Non si placano le tensioni tra Nicolò Zaniolo e l'Udinese. Dopo il riscatto dal Galatasaray, quello che sembrava un capitolo ormai chiuso si è trasformato in un nuovo caso legato ai dettagli del contratto firmato dall'attaccante.

Secondo quanto riportato dal Messaggero Veneto, il nodo riguarda la struttura dell'accordo economico. L'intesa aveva previsto un aumento dell'ingaggio fino a 1,8 milioni di euro a stagione, ma una parte dello stipendio – circa 300 mila euro – è legata al raggiungimento di determinati bonus. Proprio l'analisi di queste clausole avrebbe fatto infuriare Zaniolo. Tra gli obiettivi inseriti nel contratto ci sarebbe un bonus collegato ai gol realizzati, fissato a una soglia sensibilmente superiore rispetto al rendimento della scorsa stagione, oltre alla presenza di possibili sanzioni economiche legate al comportamento del giocatore.

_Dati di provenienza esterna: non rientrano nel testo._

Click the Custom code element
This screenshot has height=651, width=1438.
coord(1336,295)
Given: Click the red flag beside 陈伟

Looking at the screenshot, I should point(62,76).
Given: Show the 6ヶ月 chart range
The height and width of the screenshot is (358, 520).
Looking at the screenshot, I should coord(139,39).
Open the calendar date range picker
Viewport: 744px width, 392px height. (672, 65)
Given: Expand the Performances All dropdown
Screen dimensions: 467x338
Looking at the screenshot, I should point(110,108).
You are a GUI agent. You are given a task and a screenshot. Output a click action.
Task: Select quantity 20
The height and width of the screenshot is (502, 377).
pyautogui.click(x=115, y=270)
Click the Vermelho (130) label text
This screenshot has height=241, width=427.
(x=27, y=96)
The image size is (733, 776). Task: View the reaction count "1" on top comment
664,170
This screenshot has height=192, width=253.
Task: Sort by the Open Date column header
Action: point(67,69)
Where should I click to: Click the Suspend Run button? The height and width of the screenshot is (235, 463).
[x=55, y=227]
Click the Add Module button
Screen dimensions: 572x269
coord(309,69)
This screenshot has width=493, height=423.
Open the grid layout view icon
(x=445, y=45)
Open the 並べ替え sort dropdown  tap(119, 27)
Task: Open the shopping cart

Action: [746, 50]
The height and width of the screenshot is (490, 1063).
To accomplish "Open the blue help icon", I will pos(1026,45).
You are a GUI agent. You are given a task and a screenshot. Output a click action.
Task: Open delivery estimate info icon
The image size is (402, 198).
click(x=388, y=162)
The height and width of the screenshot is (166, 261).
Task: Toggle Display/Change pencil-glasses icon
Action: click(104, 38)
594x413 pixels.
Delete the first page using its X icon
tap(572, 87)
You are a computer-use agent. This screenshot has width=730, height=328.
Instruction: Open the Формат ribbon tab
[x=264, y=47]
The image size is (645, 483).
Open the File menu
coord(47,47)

L'entourage dell'ex Roma avrebbe quindi chiesto di rivedere alcune di queste condizioni, trasformando parte dei bonus in quota fissa. Una richiesta che, almeno per il momento, l'Udinese non intende accogliere. La posizione del club è chiara: il contratto segue la stessa struttura adottata per altri giocatori della rosa e non sono previste eccezioni.